# [ASSIGNMENT]
If a line in the data contains "agent", copy it out.

# [PROVIDED DATA]

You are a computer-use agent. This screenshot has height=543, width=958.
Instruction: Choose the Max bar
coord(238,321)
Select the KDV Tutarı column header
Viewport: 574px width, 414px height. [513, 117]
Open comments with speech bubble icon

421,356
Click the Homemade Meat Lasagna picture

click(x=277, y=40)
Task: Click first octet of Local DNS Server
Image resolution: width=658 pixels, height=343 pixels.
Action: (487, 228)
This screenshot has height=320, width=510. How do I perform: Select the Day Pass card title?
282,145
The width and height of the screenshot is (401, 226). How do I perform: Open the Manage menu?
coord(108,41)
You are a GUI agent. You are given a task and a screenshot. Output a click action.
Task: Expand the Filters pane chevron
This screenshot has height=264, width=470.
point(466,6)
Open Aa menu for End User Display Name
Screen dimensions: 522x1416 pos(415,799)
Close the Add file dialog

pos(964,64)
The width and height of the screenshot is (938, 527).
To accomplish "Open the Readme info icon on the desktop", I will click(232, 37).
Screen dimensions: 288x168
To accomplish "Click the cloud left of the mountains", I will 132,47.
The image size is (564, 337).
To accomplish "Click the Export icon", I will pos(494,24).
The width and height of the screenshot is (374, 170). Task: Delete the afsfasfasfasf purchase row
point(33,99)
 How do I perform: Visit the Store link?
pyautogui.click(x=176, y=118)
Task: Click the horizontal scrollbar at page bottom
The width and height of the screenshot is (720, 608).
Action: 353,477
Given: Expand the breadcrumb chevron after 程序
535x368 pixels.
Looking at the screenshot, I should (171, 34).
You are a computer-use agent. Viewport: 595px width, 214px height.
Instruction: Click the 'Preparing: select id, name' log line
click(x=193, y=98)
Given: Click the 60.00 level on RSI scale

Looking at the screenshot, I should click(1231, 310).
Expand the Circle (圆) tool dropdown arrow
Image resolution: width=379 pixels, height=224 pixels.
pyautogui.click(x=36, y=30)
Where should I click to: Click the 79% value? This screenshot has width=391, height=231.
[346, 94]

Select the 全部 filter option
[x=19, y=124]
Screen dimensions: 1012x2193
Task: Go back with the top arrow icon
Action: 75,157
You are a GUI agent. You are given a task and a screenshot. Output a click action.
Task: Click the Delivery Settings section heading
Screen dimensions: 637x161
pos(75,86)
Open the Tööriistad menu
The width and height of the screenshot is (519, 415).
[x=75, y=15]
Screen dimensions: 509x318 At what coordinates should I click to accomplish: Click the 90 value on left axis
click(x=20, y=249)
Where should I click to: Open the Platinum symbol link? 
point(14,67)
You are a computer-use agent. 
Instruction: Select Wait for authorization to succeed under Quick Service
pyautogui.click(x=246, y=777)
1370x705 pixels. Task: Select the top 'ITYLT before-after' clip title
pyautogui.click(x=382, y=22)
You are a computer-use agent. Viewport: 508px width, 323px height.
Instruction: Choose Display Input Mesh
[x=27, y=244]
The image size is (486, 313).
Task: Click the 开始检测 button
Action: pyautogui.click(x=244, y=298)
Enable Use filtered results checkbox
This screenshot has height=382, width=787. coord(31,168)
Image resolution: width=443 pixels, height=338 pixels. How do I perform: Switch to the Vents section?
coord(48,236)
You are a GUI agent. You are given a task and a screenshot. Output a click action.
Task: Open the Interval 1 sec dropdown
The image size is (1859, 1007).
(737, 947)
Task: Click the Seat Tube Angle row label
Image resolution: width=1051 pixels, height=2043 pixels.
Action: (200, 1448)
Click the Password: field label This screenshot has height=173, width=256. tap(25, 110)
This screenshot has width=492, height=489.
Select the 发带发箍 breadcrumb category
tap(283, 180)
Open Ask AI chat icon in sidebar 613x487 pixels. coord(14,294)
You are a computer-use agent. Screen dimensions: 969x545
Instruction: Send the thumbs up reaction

# [FINISHED TASK]
You are a computer-use agent. This screenshot has height=543, width=958.
You are a GUI agent. You are given a task and a screenshot. Output a click action.
You are a computer-use agent. Viewport: 595px width, 214px height.
You are a GUI agent. You are given a task and a screenshot. Output a click action.
You are a computer-use agent. 
You are a computer-use agent. Viewport: 508px width, 323px height.
You are a GUI agent. You are given a task and a screenshot. Output a click action.
You are a computer-use agent. Screen dimensions: 969x545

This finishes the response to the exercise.